NVIDIA TensorRT-LLM Accelerates Encoder-Decoder Model Architectures
NVIDIA recently announced that NVIDIA TensorRT-LLM now accelerates encoder-decoder model architectures. TensorRT-LLM is an open-source library that optimizes inference for diverse model architectures, including the following:
- Decoder-only models, such as Llama 3.1
- Mixture-of-experts (MoE) models, such as Mixtral
- Selective state-space models (SSM), such as Mamba
- Multimodal models for vision-language and video-language applications
In-flight Batching for Encoder-Decoder Architectures
Encoder-decoder models have a different runtime pattern as compared to decoder-only models. They have more than one engine (commonly two engines) where the first engine is executed only one time per request with simpler input/output buffers. The second engine is executed auto-regressively with more complex handling logic for key-value (KV) cache management and batch management that provide high throughput at low latency.

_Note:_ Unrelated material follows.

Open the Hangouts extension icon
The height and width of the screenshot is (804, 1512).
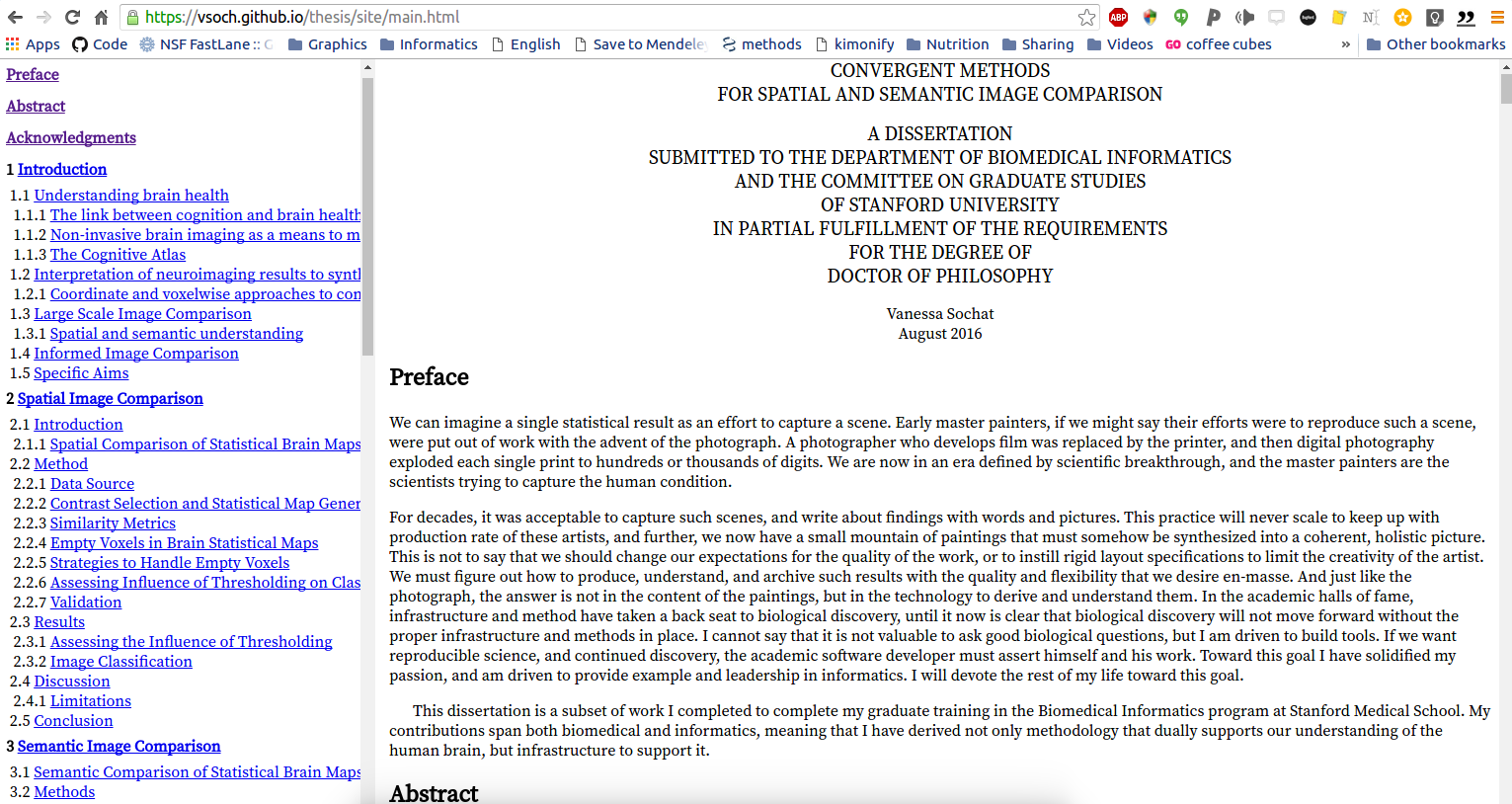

Key Extensions for In-Flight Batching (IFB) and KV Cache Management
- Dual-paged KV cache management for the decoder’s self-attention cache as well as the decoder’s cross-attention cache computed from the encoder’s output.
- Data passing from encoder-to decoder-controlled at the LLM request level. When decoder requests are batched in-flight, each request’s encoder-stage output should be gathered and batched in-flight as well.
- Decoupled batching strategy for the encoder and decoder. As encoder and decoder could have different sizes and compute properties, the requests at each stage should be batched independently and asynchronously.
Low-Rank Adaptation Support
Low-rank adaptation (LoRA) is a powerful parameter-efficient fine-tuning (PEFT) technique that enables the customization of LLMs while maintaining impressive performance and minimal resource usage. Instead of updating all model parameters during fine-tuning, LoRA adds small trainable rank decomposition matrices to the model, significantly reducing memory requirements and computational costs.
Benefits of LoRA Support
- Efficient serving of multiple LoRA adapters within a single batch
- Reduced memory footprint through the dynamic loading of LoRA adapters
- Seamless integration with existing BART model deployments
Summary
NVIDIA TensorRT-LLM continues to expand its capabilities for optimizing and efficiently running LLMs across different architectures. Upcoming enhancements to encoder-decoder models include FP8 quantization, enabling further improvements in latency and throughput. For production deployments, NVIDIA Triton Inference Server provides the ideal platform for serving these models.
FAQs
Q: What is NVIDIA TensorRT-LLM?
A: NVIDIA TensorRT-LLM is an open-source library that optimizes inference for diverse model architectures.
Q: What is the purpose of in-flight batching?
A: In-flight batching enables efficient execution of encoder-decoder models by reducing the number of requests and improving cache management.
Q: What is low-rank adaptation (LoRA) support?
A: LoRA support enables customization of LLMs while maintaining impressive performance and minimal resource usage.
Q: What are the benefits of LoRA support?
A: The benefits of LoRA support include efficient serving of multiple LoRA adapters, reduced memory footprint, and seamless integration with existing BART model deployments.